SUPPLIED RECORDS: Begin

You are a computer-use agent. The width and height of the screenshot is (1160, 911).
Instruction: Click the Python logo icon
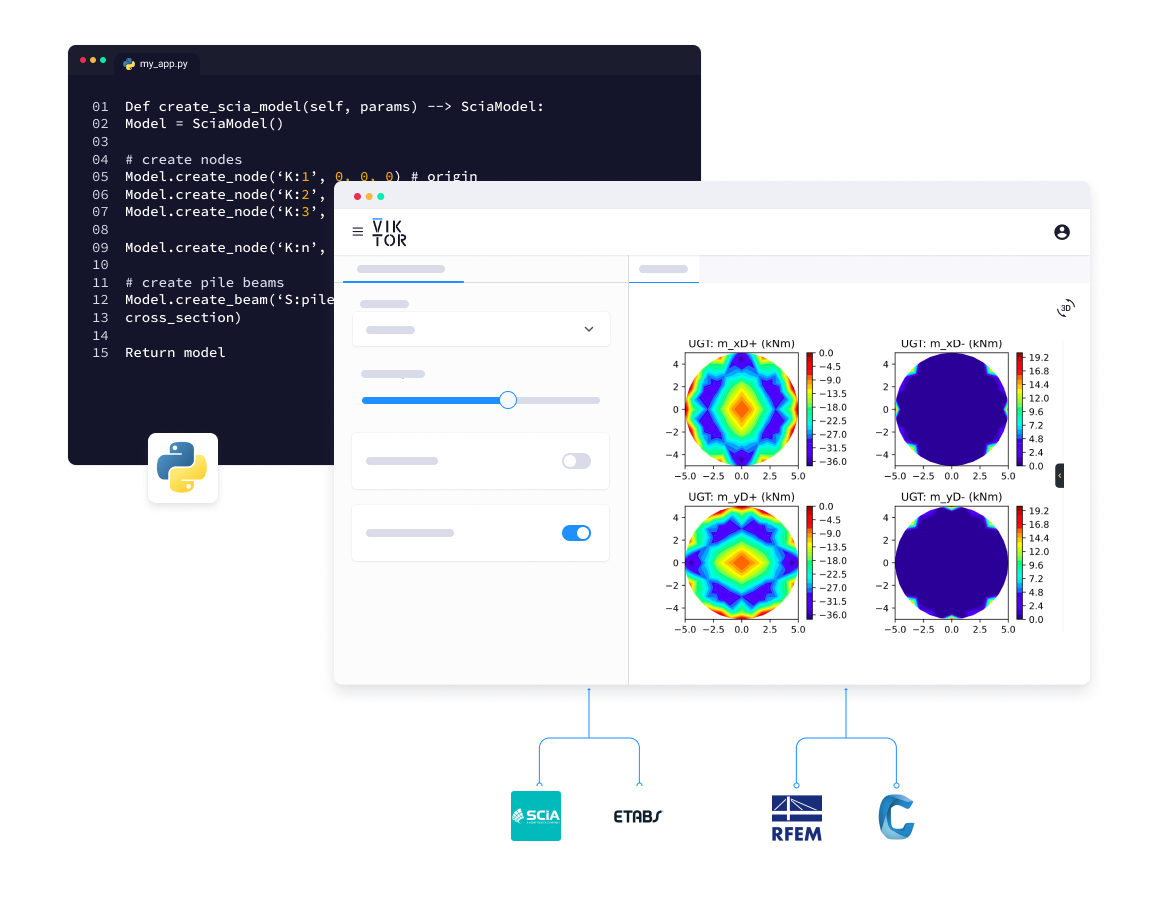point(182,468)
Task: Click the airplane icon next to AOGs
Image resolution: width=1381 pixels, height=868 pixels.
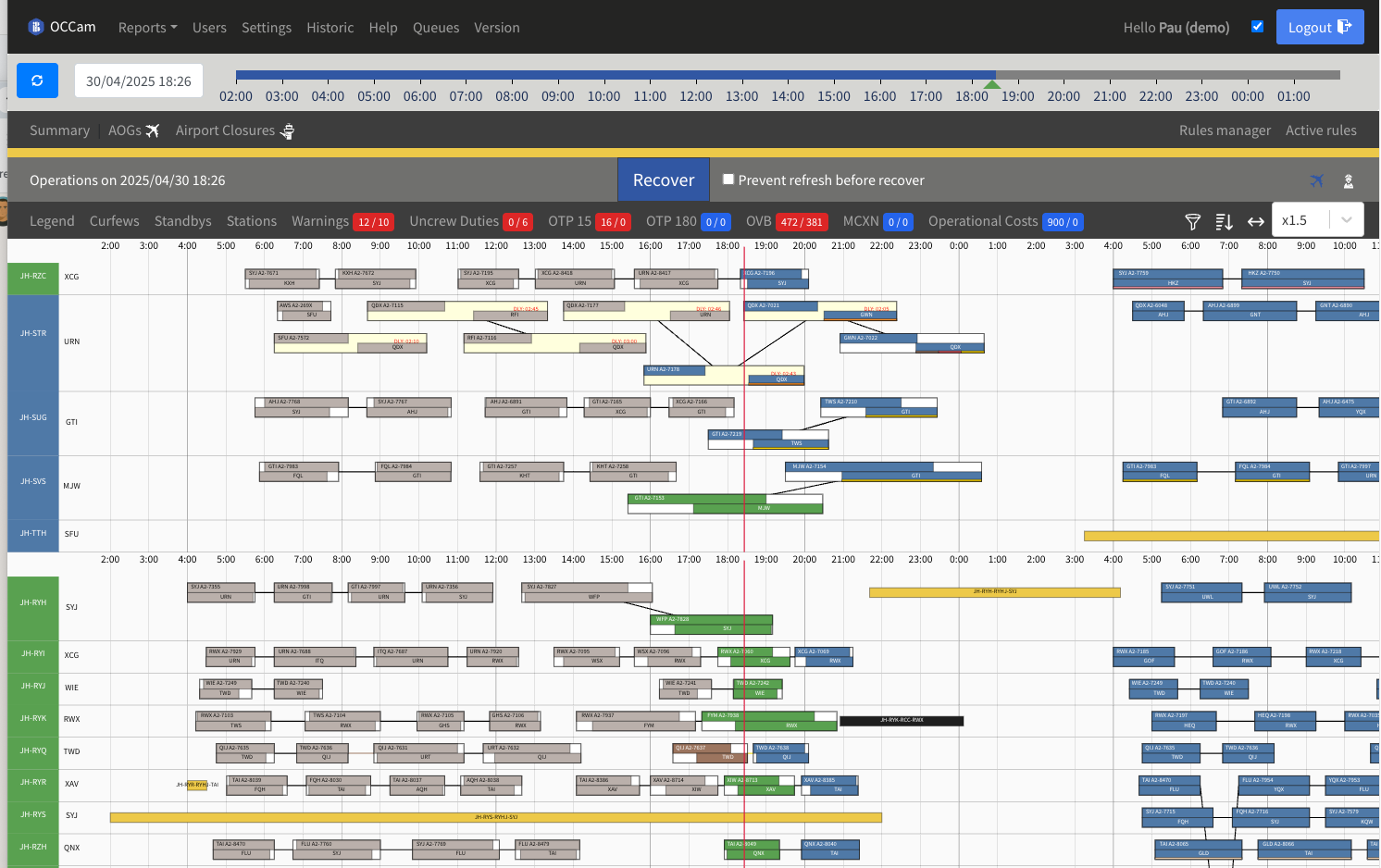Action: pyautogui.click(x=154, y=130)
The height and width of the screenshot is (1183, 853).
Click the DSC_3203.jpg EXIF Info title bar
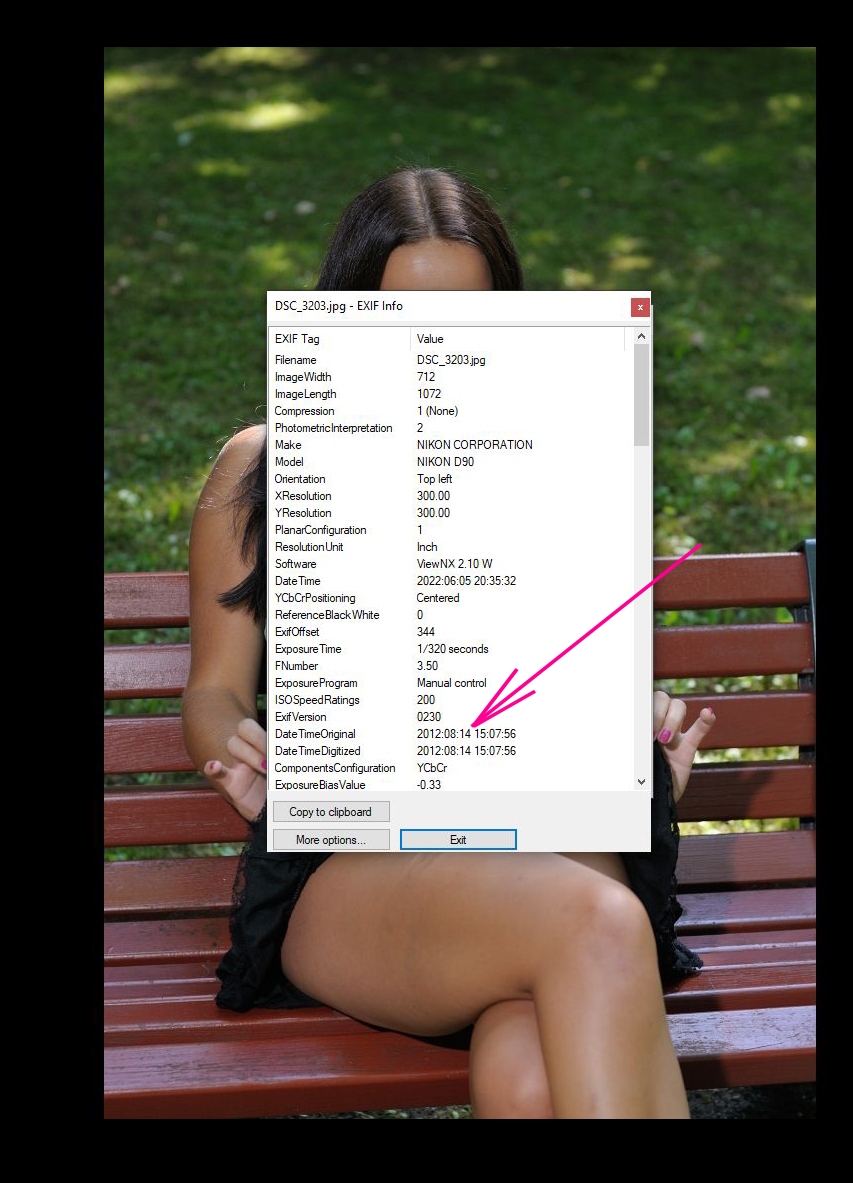coord(440,306)
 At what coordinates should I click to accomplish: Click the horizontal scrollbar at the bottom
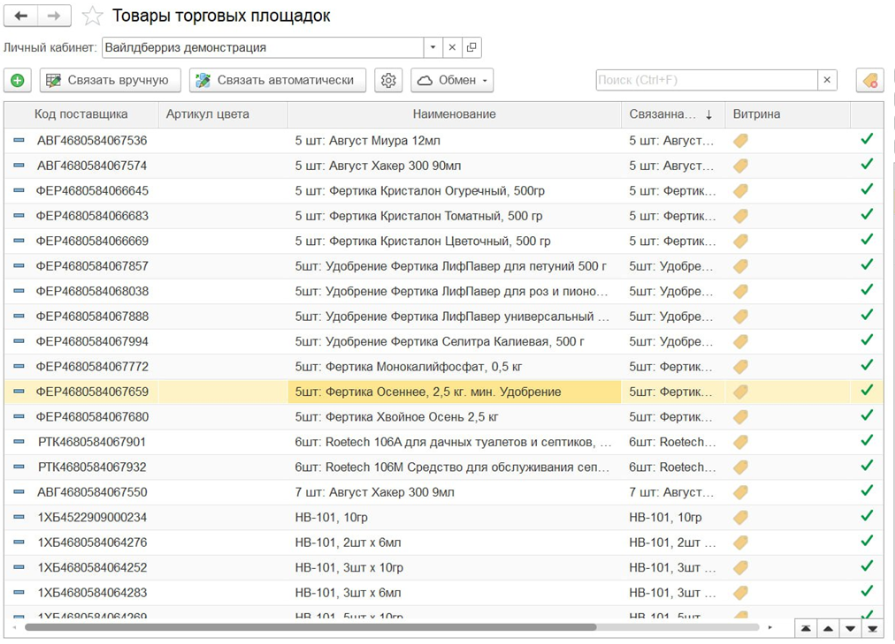coord(310,628)
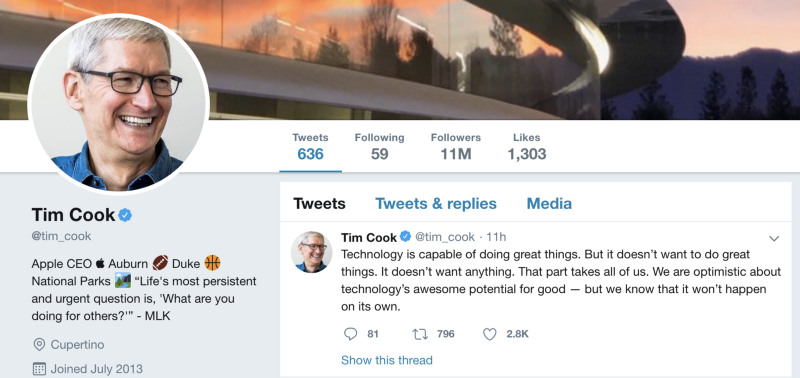Like the tweet with heart icon
The height and width of the screenshot is (378, 800).
[x=490, y=334]
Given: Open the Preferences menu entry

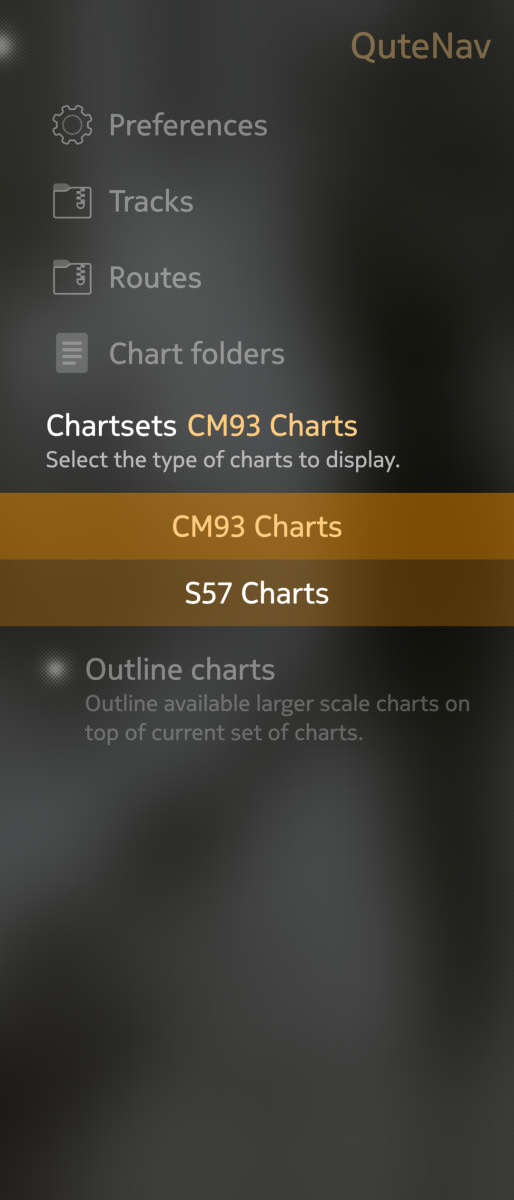Looking at the screenshot, I should (188, 125).
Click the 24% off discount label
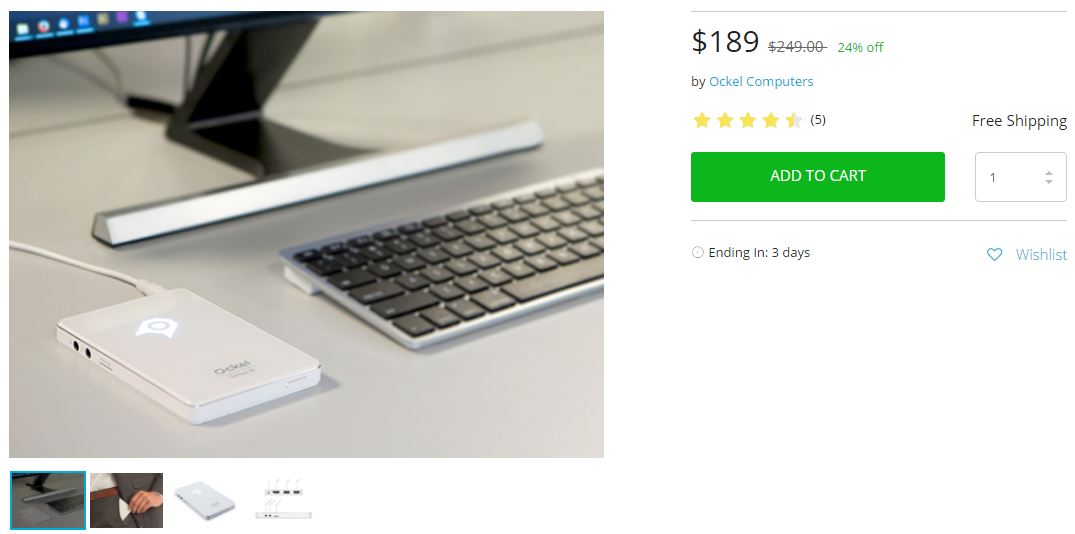The width and height of the screenshot is (1075, 534). point(860,47)
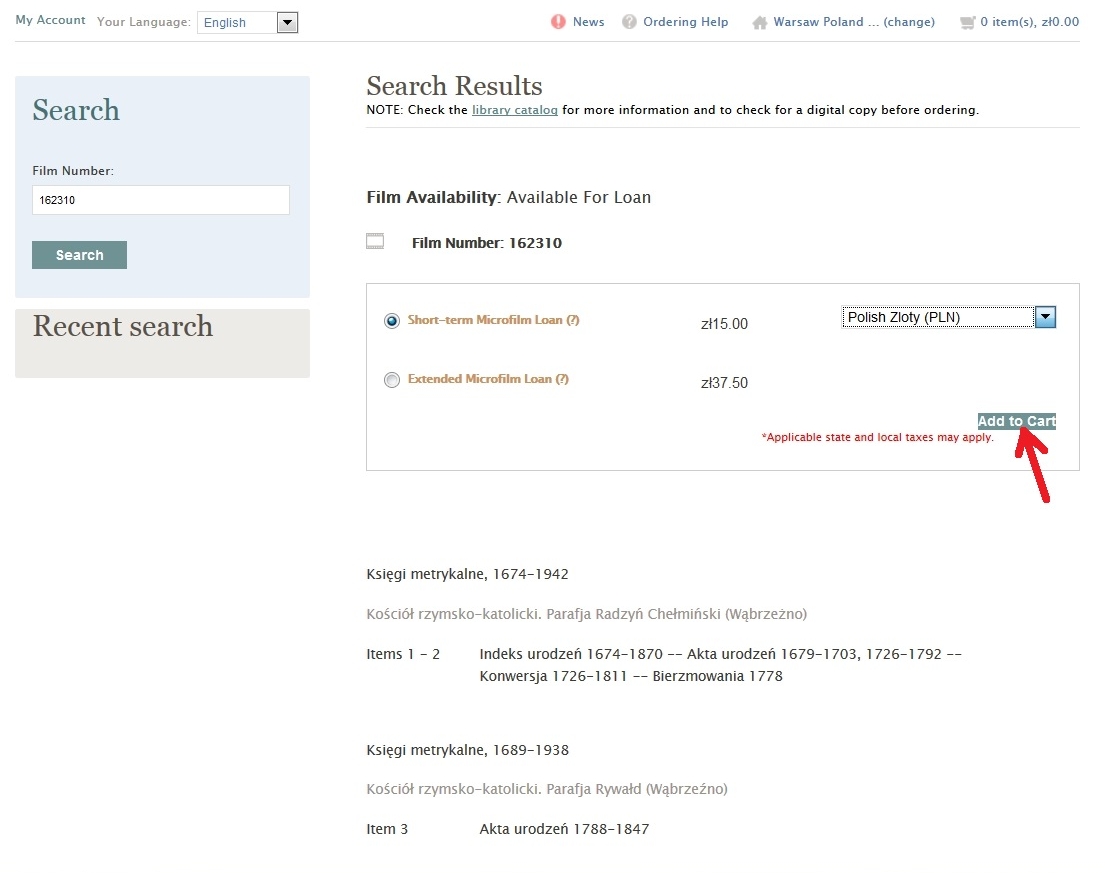This screenshot has height=873, width=1105.
Task: Select Short-term Microfilm Loan radio button
Action: point(392,321)
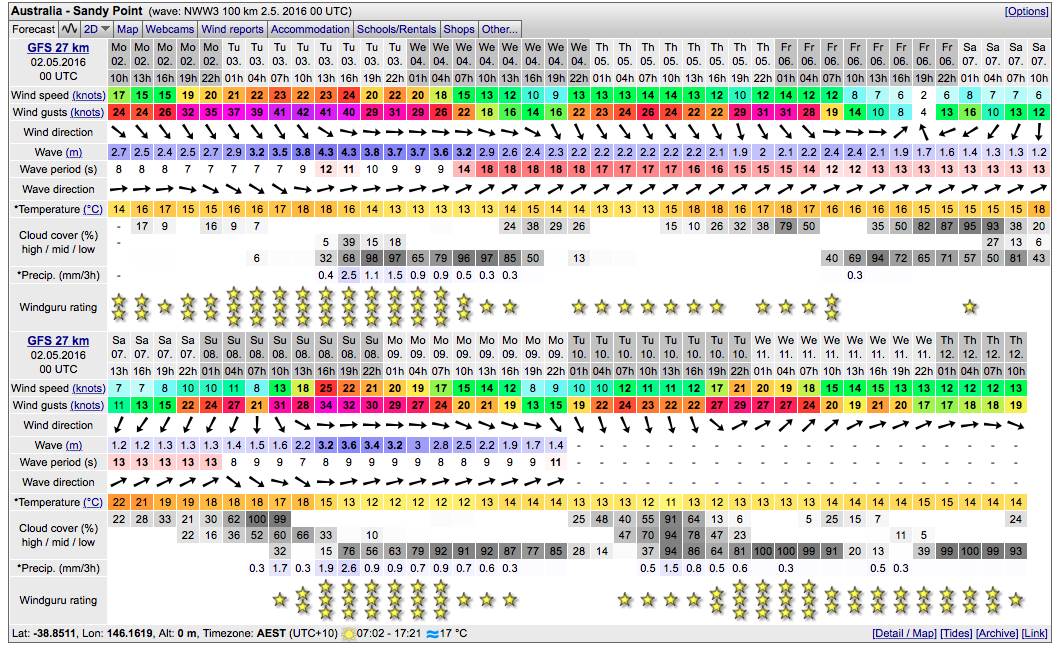Select the Forecast tab
The width and height of the screenshot is (1062, 651).
tap(34, 29)

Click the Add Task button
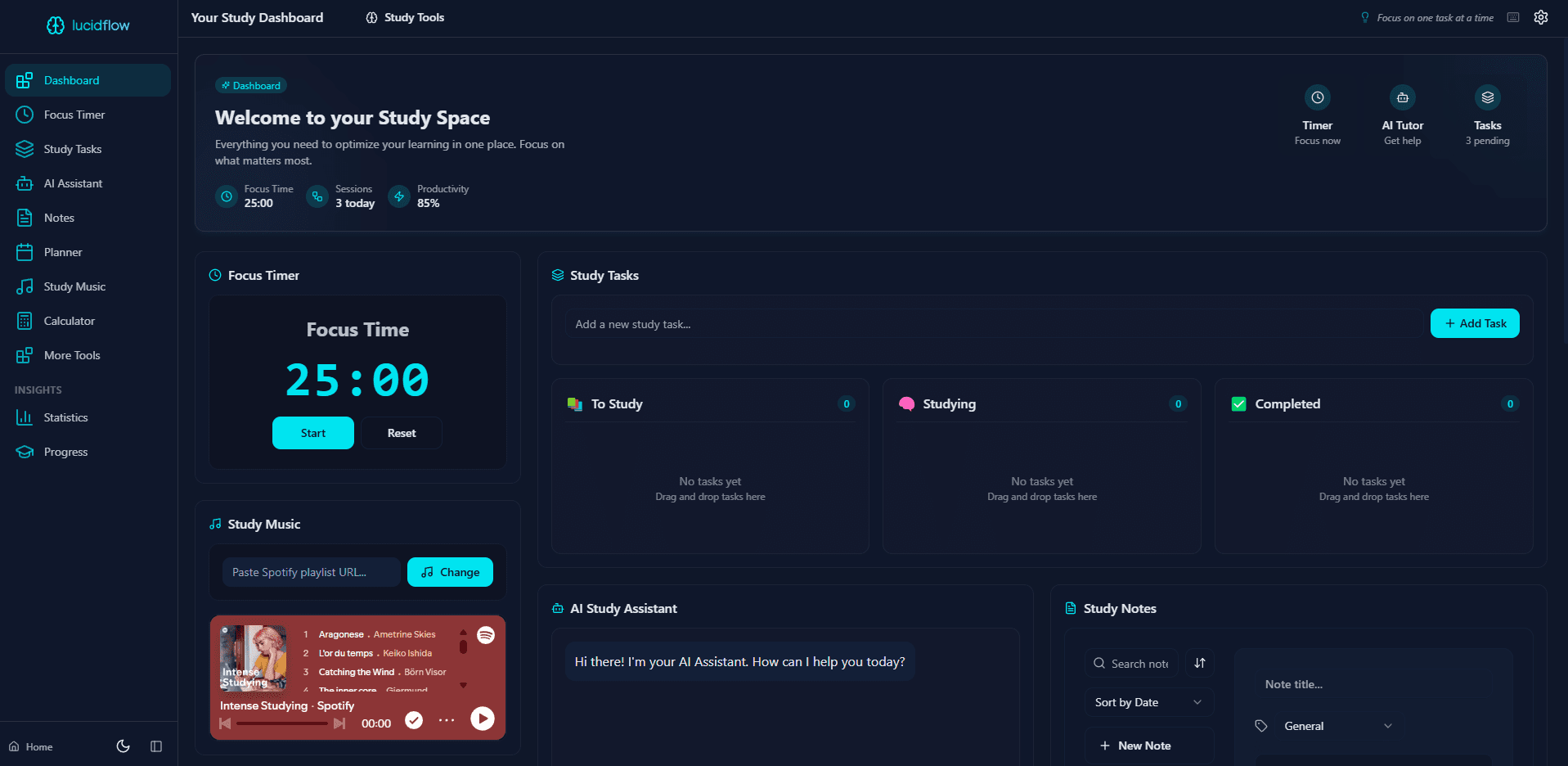pyautogui.click(x=1474, y=323)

SUPPLIED RECORDS: End

EXERCISE DETAILS
Please output exactly the lines from the line containing "The height and width of the screenshot is (1183, 853)." through the last line of the records above, both included, and leave out any pictures.

TASK ANSWER
The height and width of the screenshot is (1183, 853).
Click the DSC_3203.jpg EXIF Info title bar
coord(440,306)
 At what coordinates should I click to accomplish: Click the horizontal scrollbar at the bottom
coord(310,628)
Like the tweet with heart icon
The height and width of the screenshot is (378, 800).
[x=490, y=334]
Given: Open the Preferences menu entry

Looking at the screenshot, I should (188, 125).
Click the 24% off discount label
The width and height of the screenshot is (1075, 534). point(860,47)
This screenshot has height=873, width=1105.
Task: Select Short-term Microfilm Loan radio button
Action: point(392,321)
Select the Forecast tab
The width and height of the screenshot is (1062, 651).
tap(34, 29)

Click the Add Task button
pyautogui.click(x=1474, y=323)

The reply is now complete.